▶ [What needs to be done]
Your output is the line containing "Where should I click to: Click" plus all lines after it to the end of the records, reproduced exactly, with nothing else.
*** Study material
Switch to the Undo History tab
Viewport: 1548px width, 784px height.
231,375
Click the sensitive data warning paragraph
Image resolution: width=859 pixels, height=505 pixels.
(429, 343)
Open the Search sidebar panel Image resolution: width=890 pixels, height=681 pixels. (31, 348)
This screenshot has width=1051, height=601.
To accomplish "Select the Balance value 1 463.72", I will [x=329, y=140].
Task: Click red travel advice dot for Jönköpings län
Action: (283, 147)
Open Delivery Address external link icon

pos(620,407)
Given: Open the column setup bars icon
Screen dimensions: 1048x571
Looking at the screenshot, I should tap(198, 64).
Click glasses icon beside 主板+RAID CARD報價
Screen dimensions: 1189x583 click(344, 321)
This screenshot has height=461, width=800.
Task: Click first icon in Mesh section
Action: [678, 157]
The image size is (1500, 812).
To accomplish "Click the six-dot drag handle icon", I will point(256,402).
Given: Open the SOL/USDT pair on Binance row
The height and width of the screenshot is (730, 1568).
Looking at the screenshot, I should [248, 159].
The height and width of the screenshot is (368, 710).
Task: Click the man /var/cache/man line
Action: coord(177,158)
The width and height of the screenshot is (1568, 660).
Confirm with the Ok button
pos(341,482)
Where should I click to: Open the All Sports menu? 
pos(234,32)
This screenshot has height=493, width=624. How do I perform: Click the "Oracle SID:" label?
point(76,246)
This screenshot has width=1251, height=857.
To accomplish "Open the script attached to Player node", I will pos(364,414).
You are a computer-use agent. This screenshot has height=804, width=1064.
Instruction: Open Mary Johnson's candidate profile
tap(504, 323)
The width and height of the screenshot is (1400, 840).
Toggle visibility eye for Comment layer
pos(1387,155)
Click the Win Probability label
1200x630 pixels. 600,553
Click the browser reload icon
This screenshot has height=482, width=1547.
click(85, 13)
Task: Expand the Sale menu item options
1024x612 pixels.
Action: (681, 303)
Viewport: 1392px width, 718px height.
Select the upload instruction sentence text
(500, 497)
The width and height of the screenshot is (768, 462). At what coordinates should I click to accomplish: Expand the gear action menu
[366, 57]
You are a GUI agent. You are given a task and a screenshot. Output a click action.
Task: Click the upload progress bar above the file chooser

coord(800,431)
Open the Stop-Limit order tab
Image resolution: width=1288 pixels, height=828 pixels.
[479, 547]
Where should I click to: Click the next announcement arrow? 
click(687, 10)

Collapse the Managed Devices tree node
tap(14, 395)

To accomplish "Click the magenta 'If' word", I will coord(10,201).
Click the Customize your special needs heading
******
▶ [Exercise solution]
Where should I click to: Click the next announcement arrow? 
click(687, 10)

Collapse the Managed Devices tree node
tap(14, 395)

To accomplish "Click the magenta 'If' word", I will coord(10,201).
Click the Customize your special needs heading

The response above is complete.